WORK TO COMPLETE :: Rewrite the listing below as a two-column CSV with the header row request,answer, one row per request. Put each request's text and its answer in one quoted field, replacing line breaks with spaces, and omit the pictures.

Listing for locating described items ::
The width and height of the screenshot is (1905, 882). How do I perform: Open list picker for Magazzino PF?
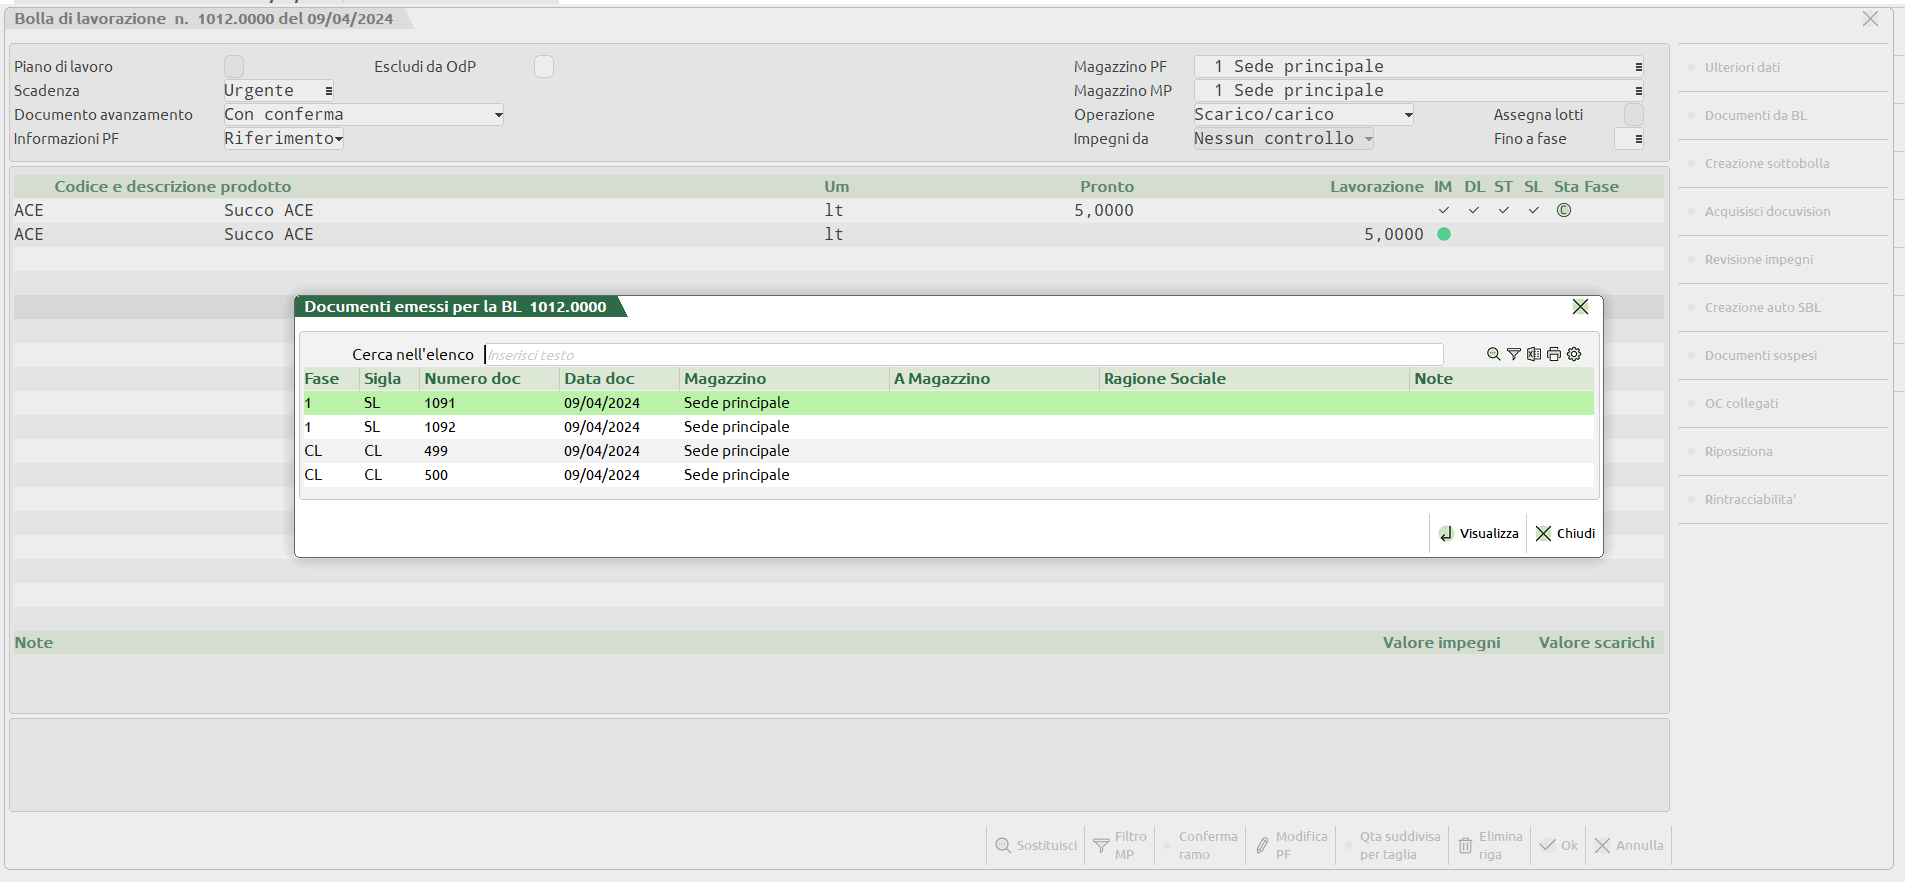[1638, 67]
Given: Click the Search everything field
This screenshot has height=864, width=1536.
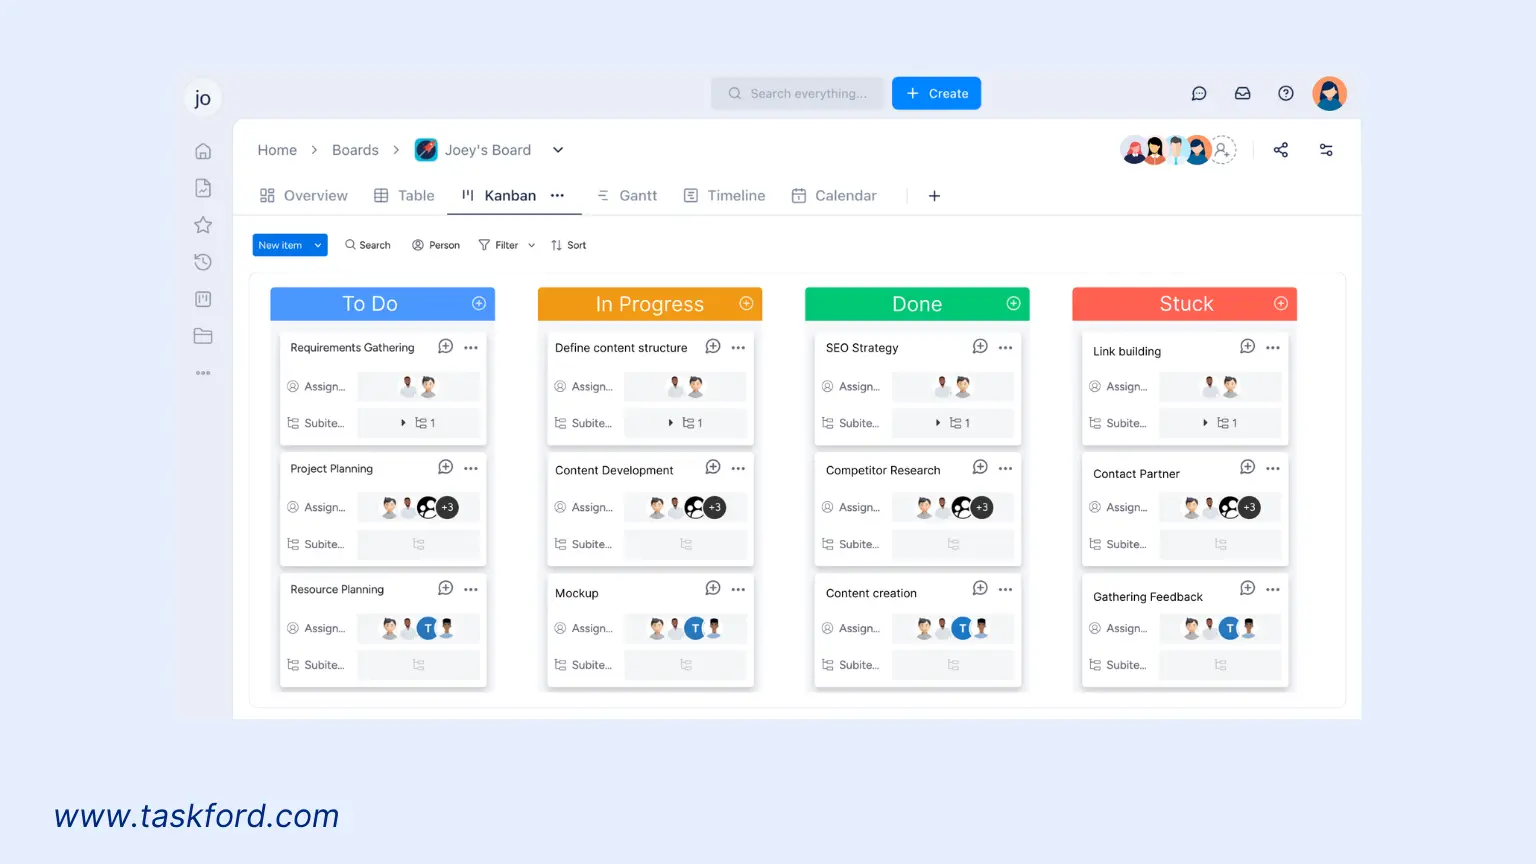Looking at the screenshot, I should point(798,94).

REPLY TO THE EXERCISE ::
request,answer
"The width and height of the screenshot is (1905, 882). How do I perform: Open list picker for Magazzino PF?","[1638, 67]"
"Given: Click the Search everything field This screenshot has height=864, width=1536.","Looking at the screenshot, I should point(798,94)."